16/04/2012
(1) Le totem et la signalétique (sur la sécurité)
Longtemps, j'ai méprisé la sécurité. Elle me semblait relever d'une conception étriquée de la vie et l'attachement qu'on lui portait m'apparaissait comme le contraire de l'aventure. A vouloir circonscrire tous les risques, quelles chances se donnait-on d'explorer quoi que ce soit ? A ce compte-là, on songe à sa retraite à vingt ans en faisant à peu près la même chose au même endroit pendant les cinquante années qui suivent et en rêvant à tout ce que l'on aurait pu faire une fois la retraite venue. Chacun est certes libre d'envisager sa vie comme bon lui semble, mais il n'est pas non plus interdit de penser que les longs fleuves tranquilles ont des sources plus tourmentées qu'il n'y paraît ; ce qui fait qu'une partie substantielle de la tâche des éducateurs consiste à provoquer des déclics qui rendent les choses possibles.

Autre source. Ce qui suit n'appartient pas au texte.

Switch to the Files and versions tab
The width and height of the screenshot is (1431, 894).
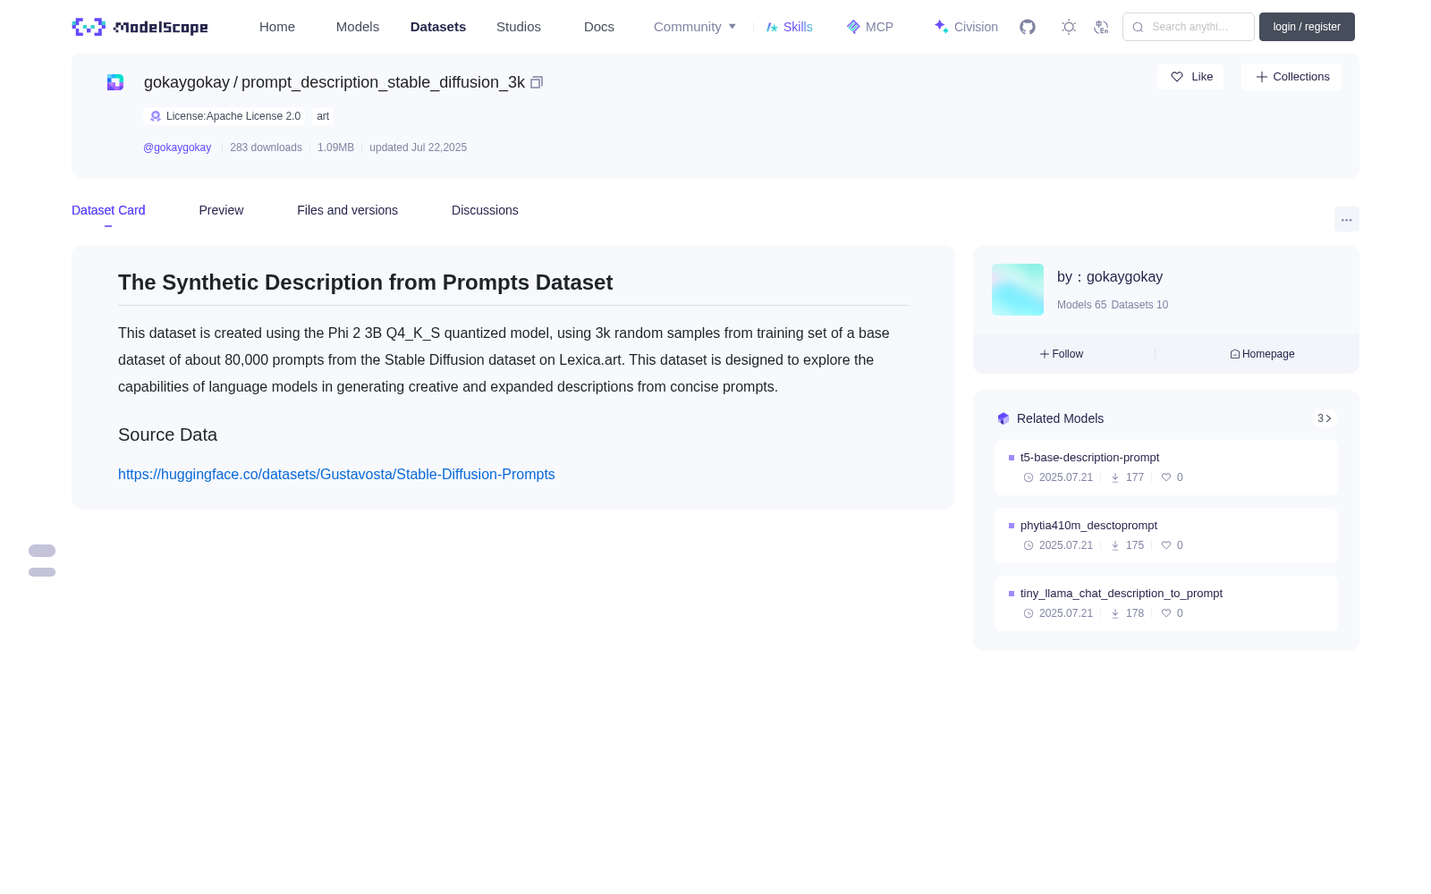pos(347,210)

Un soir que j'étais à la maison avec Chiara qui, à six mois environ, se faisait une spécialité de me suivre partout et en particulier auprès d'un réfrigérateur américain regorgeant de promesses exploratoires diverses, je fis chuter le robot de cuisine, qui était posé au-dessus, en ouvrant la porte. Le robot, très lourd - il était en acier et pesait une bonne dizaine de kilos -, décida de tomber sur le plan de travail plutôt que sur sa tête. En quittant New York, nous l'avons vendu. Nous aurions pourtant dû faire de ce robot le principal objet de décoration de notre futur appartement : quelque chose entre le totem, qui conjura le sort, et la signalétique, qui indique la direction à suivre. Quelques semaines plus tard, ma fille, qui nous avait jusqu'alors habituée à rester immobile lorsqu'on la posait quelque part, fit l'espace d'un week-end deux ou trois chutes depuis notre lit (heureusement plutôt bas) en découvrant les joies de la vrille (1).
Surveiller et munir
Il devint clair dès lors : 1°) que sa sécurité était une priorité ; 2°) que cela devait nous conduire à adapter rapidement nos comportements à son univers (le même que le nôtre en apparence et pourtant radicalement différent dans sa réalité à elle) ; 3°) que veiller à sa sécurité consisterait pour l'essentiel à anticiper. Depuis, à la maison, dans la rue, en voiture, dans un jardin public, avec une rigueur qui n'est naturellement pas absolue, mon premier réflexe est de veiller à sa sécurité. Cela ne veut pas dire l'empêcher systématiquement de faire un certain nombre de choses a priori risquées. A peu près tout l'est à son âge ; et puis j'ai gardé là-dessus quelques leçons américaines utiles selon lesquelles il est plus efficace d'accompagner et d'encourager que d'empêcher.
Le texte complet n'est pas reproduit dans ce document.